Der Genuss der guten Dinge und Musik im Verbund mit Natur
Dass auch House dieses Gefühl erzeugen kann, zeigt Rippertons neustes Projekt. 2011 gründete er das Sublabel Tamed Musiq. Neben seiner eigenen Musik veröffentlicht er dort unter anderem auch EPs von Deetron, Quarion oder letztes Jahr das gefeierte Album 'Upstream Colors' von Iron Curtis. Mit 'Ripperton presents Zendama' erscheint nun die erste Compilation auf Tamed Musiq. Darauf versammeln sich neben Ripperton selbst verschiedene MusikerInnen wie Mary Yalex, Matt Karmil oder Jackmate. Aus dem japanischen übersetzt heißt Zendama in etwa "guter Mensch/gute Dinge" und der Name spiegelt auch den Entstehungsprozess des Samplers wider. Einerseits spielten fast alle, die dort vertreten sind, bereits bei Rippertons 'To The Blaze' (eine Partyreihe in seiner Heimatstadt Lausanne), andererseits war die Auswahl der Tracks selbst eine der angenehmeren Dinge für ihn.

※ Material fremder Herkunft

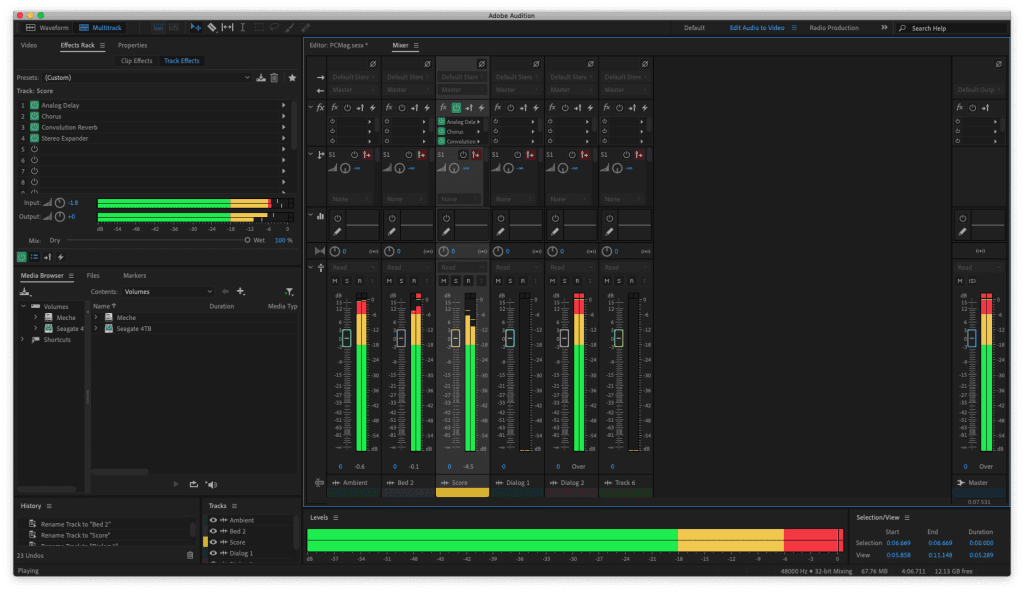Clear history using the trash icon
This screenshot has width=1024, height=592.
coord(190,554)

"Ich hab nicht nach etwas Speziellem gefragt, sondern einfach immer bessere Tracks bekommen. Ich musste dann eine Auswahl treffen, aber die war relativ einfach dank der großartigen Produzenten und Produzentinnen. Wenn ihr mich an den Tagen, als ich die Tracks bekommen habe, hättet sehen können... das Lächeln bekam ich gar nicht mehr aus dem Gesicht." Wie Rippertons Diskografie ist auch dieser Sampler geprägt von der Überraschung und von der Vielfalt, denn in Zendama spiegelt sich der eigene DJ-Geschmack.

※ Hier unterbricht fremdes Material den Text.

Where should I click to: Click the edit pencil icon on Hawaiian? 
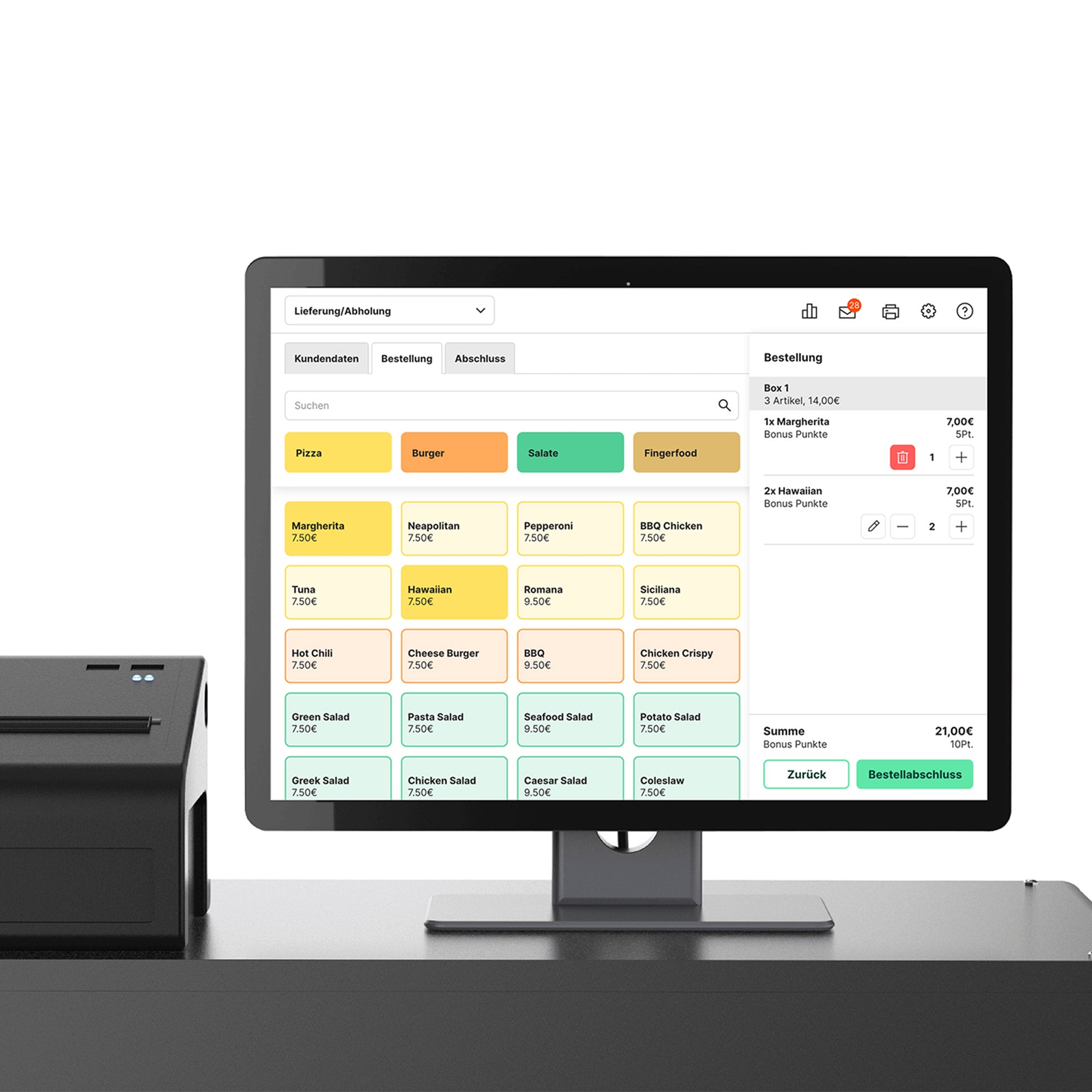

Für die unmittelbare Zukunft ist jetzt erstmal nichts Verbindliches geplant. Vielmehr will Ripperton jetzt den Release des Samplers genießen. Ein paar Projekte warten zwar noch darauf, beendet zu werden und auch einige Remixe und Clubtracks wird es geben, doch es sind gerade andere wichtige Dinge, die ihn beschäftigen: "Ich habe mich in den letzten Jahren viel damit beschäftigt, was auf unserem Planeten passiert. Vielleicht sogar ein bisschen zu viel und jetzt muss ich da erstmal drüber wegkommen." Das Ungleichgewicht zwischen Natur und unserem Lebensstil ist eine der Kernfragen, die auch Ripperton derzeit umtreiben. Doch dabei kam er bereits zu einer Erkenntnis, die seine kommenden Arbeiten prägen könnte. "Ich denke Musik ist organisch und deswegen auch mit der Natur verknüpft, das ist die Richtung, in die ich gerade blicke." Was sich aus dieser Überlegung schlussendlich ergeben wird, ist unklar. Doch wie auch immer seine neue Musik nun klingen mag, eins ist klar: Auch mit den kommenden Releases wird Ripperton höchstwahrscheinlich wieder überraschen und in seinem eigenen Strom durch die Szene schwimmen.